◆ Problem to solve
Resume the account of Eisenhower's 1945 victory parades in Washington and New York, picking up right after its final sentence.

The war in Europe ended on May 7, 1945, when the chief of staff of the German army came to a small red schoolhouse in Reims, France, headquarters of the Supreme Allied Commander, General Dwight David Eisenhower, and signed Germany’s unconditional surrender. Six weeks later, Eisenhower was in Washington for a parade in his honor. Stores and offices were closed and signs said “Welcome Home, Ike!”—the nickname he’d been given by childhood friends, soldiers, and total strangers. A million citizens watched the olive drab motorcade make its way from National Airport to Capitol Hill, where the general spoke to a cheering joint session of Congress.

In Manhattan on the following day, some four million people turned out to see Ike as his open car traveled through the city. They filled the sidewalks and peered from windows, fire escapes, and almost any perch that let one claim a fleeting glimpse. The motorcade—twenty-one cars, including the newsreel brigade—went from the airport across the Triborough Bridge and entered Central Park at East 96th Street. There it made its way through the park where Eisenhower was applauded by thirty thousand schoolchildren lined up along the side of the road; now and then, a supervising teacher, or a nun in a black habit would tell the kids to step back, to get out of the way.

With music provided by the Army band, the parade reached 60th Street and headed down Fifth Avenue, where the crowds grew thicker, pushing against barricades to see the general, a smiling fifty-five-year-old just under six feet tall, who stood and waved, occasionally returning a salute when he spotted men in uniform, some of whom were on crutches or had empty sleeves. At 44th Street, the police department’s band took over from the Army’s, and then, at 23rd Street, the fire department band replaced the NYPD’s. At Union Square, as the caravan turned east and then motored south along the East River Drive, Eisenhower was able briefly to relax. It was a hot day—temperatures were already in the 90s—and when the cars approached the Fulton Fish Market, the sour air started to fill with a mist of ticker tape and torn paper—seventy-seven tons of it, by one account. Eisenhower again rose to his feet and raised his arms to make them look like stiff cornstalks.

◆ Source material

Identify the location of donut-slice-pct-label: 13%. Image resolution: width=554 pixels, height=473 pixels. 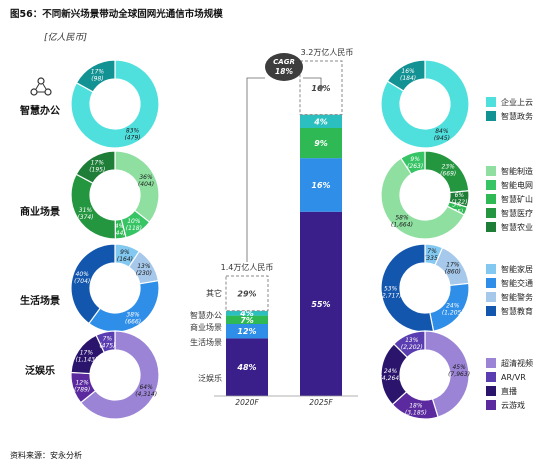
(412, 340).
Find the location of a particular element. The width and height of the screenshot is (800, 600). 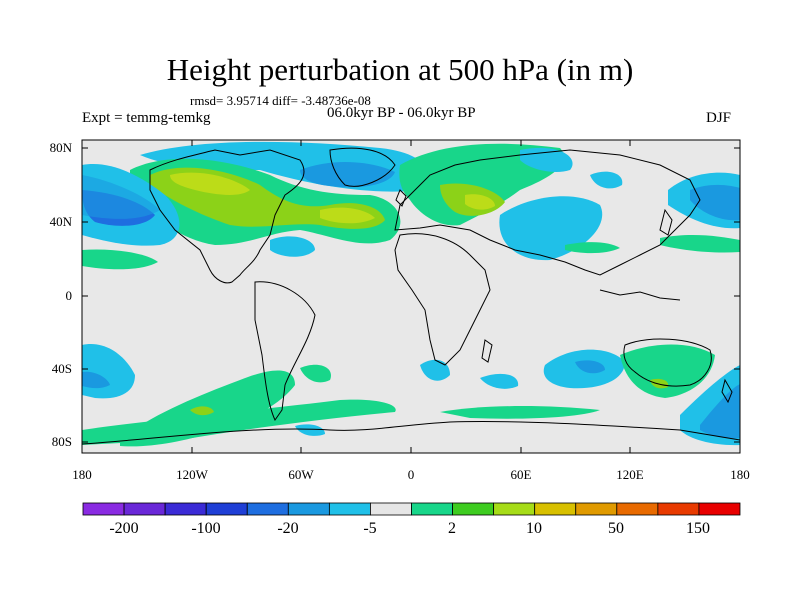

coastline-africa is located at coordinates (442, 300).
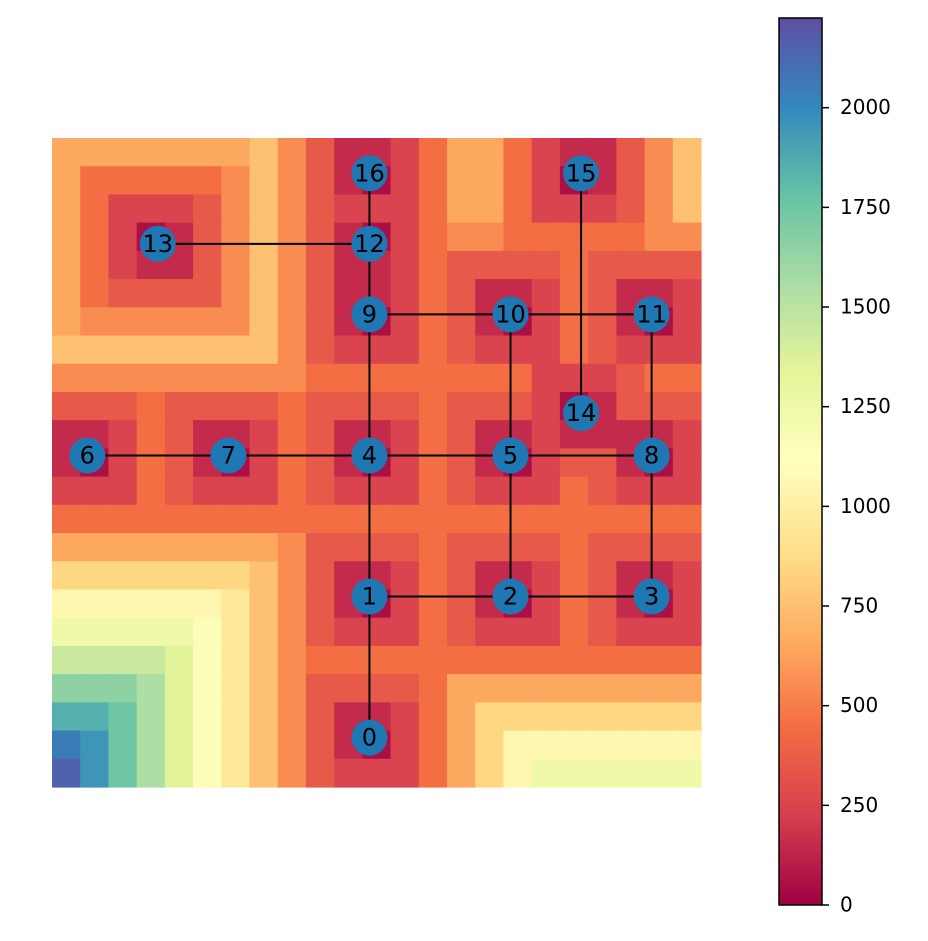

◆ Written reply
One of the spectators was a Navy man, Lieutenant Commander Richard Milhous Nixon, who in his last months in uniform had been assigned to negotiate contract terminations with defense suppliers and, since the first of the year, had been moving around—from Baltimore to Philadelphia to New York, where he happened to be on this June day, on Church Street. He watched the parade from the vantage point of a high window, which gave him an excellent view as the procession moved along lower Broadway. “Maybe I just think it was that way—I was about thirty stories up—but I have the picture that there he came, with his arms outstretched and his face up to the sky, and that even from where I was I could feel the impact of his personality,” Nixon recalled on several occasions. “I could just make him out through the snowstorm of confetti, sitting in the back of his open car, waving and looking up at the cheering thousands like me who filled every window of the towering buildings. His arms were raised high over his head in the gesture that soon became his trademark.” A variation of this—two arms aloft with two fingers held up in victory symbols—would become a Nixon trademark, too.

·  ·  ·

Years later, even after all that happened between them, even though Eisenhower frequently made his life miserable, Nixon still saw him as a large historical figure, distant and even unapproachable despite his startlingly friendly smile. When Nixon talked about him to crowds and reporters, his language could veer toward reverence; in moments of ecstatic campaigning, he might refer to him as a man singled out by destiny, the heroic figure of that victory parade. But as Nixon got to know Eisenhower, he came to see a different man: someone who could radiate kindness and bonhomie while acting with cold indifference and even casual cruelty; and someone comfortable with issues of war and peace but far less so when it came to the problems of his own country and the politics of Washington.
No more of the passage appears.